[begin EXCERPTED PASSAGE]

Friday, September 11, 2015

Block ACK Session

Key Points on Block ACK Session:
  • Session is established using ADDBA Request & Response which are Management (Action) frames (hence ACKed).
  • Session can be tear down by either party by sending DELBA request (ACKed).
  • Block ACK Session is specific to particular AC of  a given station & in one direction.
  • Each Block ACK session will have one or more transactions. Hence, it is good for the station to start Block ACK session with the peer and use it for multiple transactions.
  • Each transaction can have 
    • Single AMPDU or
    • Multiple Data / MSDU packets or
    • Multiple AMSDU packets or
    • Mix of Data & AMSDU packets. 
  • Each transaction acquire channel using EDCA rules. Moreover, one transaction can make use of multiple TXOP by acquiring channel multiple times if sending Multiple Data/AMSDU frames. Sending AMPDU will involve channel acquisition only once. 

  • Each transaction will be acknowledged using BA frame. Immediate (not Delayed) Block ACK is something which is generally used. 
  • BAR & BA are Control packets & hence not acknowledged in Immediate Block ACK. However, In Delayed Block ACK, BAR & BA packets are acknowledged using ACK packet.
  • Actual frames in an AMPDU (channel acquisition only once) is governed by:
    • TXOP Limit: Correction: An AMPDU can stretch across multiple TXOPs.

[end EXCERPTED PASSAGE]
[begin EXTRACTED RECORDS]

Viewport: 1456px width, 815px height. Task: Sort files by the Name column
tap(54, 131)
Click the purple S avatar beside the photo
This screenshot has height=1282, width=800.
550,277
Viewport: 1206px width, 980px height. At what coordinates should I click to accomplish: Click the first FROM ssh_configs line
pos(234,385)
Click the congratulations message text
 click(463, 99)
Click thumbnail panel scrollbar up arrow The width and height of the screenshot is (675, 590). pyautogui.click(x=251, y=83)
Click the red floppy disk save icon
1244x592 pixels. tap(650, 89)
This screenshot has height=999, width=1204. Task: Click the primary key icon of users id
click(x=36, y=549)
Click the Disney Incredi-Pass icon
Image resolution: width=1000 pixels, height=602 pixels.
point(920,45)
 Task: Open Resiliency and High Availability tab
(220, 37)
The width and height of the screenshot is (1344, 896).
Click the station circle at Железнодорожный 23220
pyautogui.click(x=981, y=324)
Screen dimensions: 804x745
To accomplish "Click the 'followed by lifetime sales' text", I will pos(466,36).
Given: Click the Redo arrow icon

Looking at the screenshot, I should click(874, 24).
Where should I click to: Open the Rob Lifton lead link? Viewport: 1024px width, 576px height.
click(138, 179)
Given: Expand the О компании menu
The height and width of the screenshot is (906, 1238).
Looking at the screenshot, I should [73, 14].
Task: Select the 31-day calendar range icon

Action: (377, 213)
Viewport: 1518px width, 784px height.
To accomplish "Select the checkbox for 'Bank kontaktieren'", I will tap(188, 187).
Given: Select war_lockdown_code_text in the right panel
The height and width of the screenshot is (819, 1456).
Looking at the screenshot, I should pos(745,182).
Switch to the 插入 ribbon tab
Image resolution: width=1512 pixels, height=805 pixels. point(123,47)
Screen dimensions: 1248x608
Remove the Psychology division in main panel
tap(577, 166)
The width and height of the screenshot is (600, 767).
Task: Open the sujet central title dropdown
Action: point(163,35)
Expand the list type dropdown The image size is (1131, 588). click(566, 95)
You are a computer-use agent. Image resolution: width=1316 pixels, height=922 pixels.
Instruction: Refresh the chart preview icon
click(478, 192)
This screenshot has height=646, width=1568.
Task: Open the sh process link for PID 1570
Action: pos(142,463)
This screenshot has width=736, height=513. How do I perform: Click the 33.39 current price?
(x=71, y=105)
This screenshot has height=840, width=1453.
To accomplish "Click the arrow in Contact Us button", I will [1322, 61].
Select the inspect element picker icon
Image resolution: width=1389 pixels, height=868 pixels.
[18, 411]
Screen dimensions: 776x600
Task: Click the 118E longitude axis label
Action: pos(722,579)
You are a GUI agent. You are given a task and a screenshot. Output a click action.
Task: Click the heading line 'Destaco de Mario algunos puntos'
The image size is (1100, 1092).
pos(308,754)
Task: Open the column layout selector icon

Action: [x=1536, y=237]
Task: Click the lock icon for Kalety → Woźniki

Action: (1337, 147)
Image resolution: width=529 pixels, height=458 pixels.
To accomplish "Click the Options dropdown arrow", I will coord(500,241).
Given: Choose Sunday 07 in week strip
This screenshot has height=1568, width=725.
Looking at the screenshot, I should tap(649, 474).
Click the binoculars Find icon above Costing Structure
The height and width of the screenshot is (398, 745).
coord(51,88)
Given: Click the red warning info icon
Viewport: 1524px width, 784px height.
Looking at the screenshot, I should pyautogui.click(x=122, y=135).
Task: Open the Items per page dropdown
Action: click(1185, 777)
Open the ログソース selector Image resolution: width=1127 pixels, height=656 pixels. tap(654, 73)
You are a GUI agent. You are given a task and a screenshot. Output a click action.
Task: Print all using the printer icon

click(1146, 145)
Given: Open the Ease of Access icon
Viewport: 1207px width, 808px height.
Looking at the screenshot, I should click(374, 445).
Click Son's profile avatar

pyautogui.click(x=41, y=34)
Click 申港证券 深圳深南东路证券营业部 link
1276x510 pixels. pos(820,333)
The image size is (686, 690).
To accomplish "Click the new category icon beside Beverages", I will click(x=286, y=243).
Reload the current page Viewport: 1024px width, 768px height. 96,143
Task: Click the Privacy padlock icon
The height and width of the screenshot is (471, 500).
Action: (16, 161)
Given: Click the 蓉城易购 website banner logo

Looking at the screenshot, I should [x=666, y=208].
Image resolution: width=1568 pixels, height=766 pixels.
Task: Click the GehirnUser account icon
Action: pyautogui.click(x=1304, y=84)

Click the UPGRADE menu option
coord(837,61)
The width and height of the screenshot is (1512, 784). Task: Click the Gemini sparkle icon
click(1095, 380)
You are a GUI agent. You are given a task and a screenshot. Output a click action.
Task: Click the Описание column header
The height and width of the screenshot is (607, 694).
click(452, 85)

[end EXTRACTED RECORDS]

**PROBLEMS:**
- 1) Repeat the passage of the Block ACK Session post between "Key Points on" and "DELBA request (ACKed).", inclusive.
- 2) Summarize the Block ACK Session post in two sentences.
- 3) Take the Block ACK Session post further, picking up after its last line.

**RESPONSES TO THE TASKS:**
- 1)
Key Points on Block ACK Session:
  • Session is established using ADDBA Request & Response which are Management (Action) frames (hence ACKed).
  • Session can be tear down by either party by sending DELBA request (ACKed).

- 2) A Block ACK session is set up with ADDBA Request and Response management frames, can be torn down by either party with a DELBA request, and is specific to a particular AC of a given station in one direction. Each session carries one or more transactions, each of which acquires the channel using EDCA rules and is acknowledged with a BA frame, generally through Immediate Block ACK, in which BAR and BA are not acknowledged, unlike in Delayed Block ACK.

- 3)
    • BA capacity (64 Data/AMSDU for compressed BA)
    • Buffer available at the receiver for the data expected to receive in one transaction.
  • Backward Compatibility:
    • Block ACK session b/w HT node and non-HT node is possible.
    • HT station will use 802.11e Block ACK for legacy stations.
    • HT station will use HT-Immediate / Delayed Block ACK while setting BA session with another HT client.
  • If one or more of the QoS DataMPDUs in an aggregate have their Ack Policy field set to Normal Ack then the responder will return a BA in response to the aggregate.
  • Fields in ADDBA request & response
    • Block Ack Policy in BA session (Immediate or Delayed)
      • HT & non HT Station:
        • The policy is proposed by originator but final policy is given by recipient.
      • HT & HT Station:
        • Recipient either accepts or rejects the policy proposed by originator.
    • Buffer Size: 
      • Number of frame buffers (typical value 64) which receiver has or MPDUs which can be sent in one transaction. Each buffer is 2304 bytes.
    • AMSDU Support: 
      • ADDBA RQ: Originator can send AMSDU in the session
      • ADDBA Response: Receiver supports receiving AMSDU in the session or not. Receiving AMSDU is mandatory. 
    • Block Ack Timeout Value:
      • Duration during which if no frames (including BA, BAR or QoS Data) are exchanged, session can be terminated by either party by sending DELBA frame.
  • MPDU Retransmission:

  • Cases when AMSDU should be used in Block ACK session
    • Case 1: 
      • High volume of small packets. If only AMPDU is used then one transaction will have 64 small data packets in one TXOP (hence under utilizing the TXOP) which will limit the throughput. e.g. Aggregation of TCP ACKs can lead to throughput improvements.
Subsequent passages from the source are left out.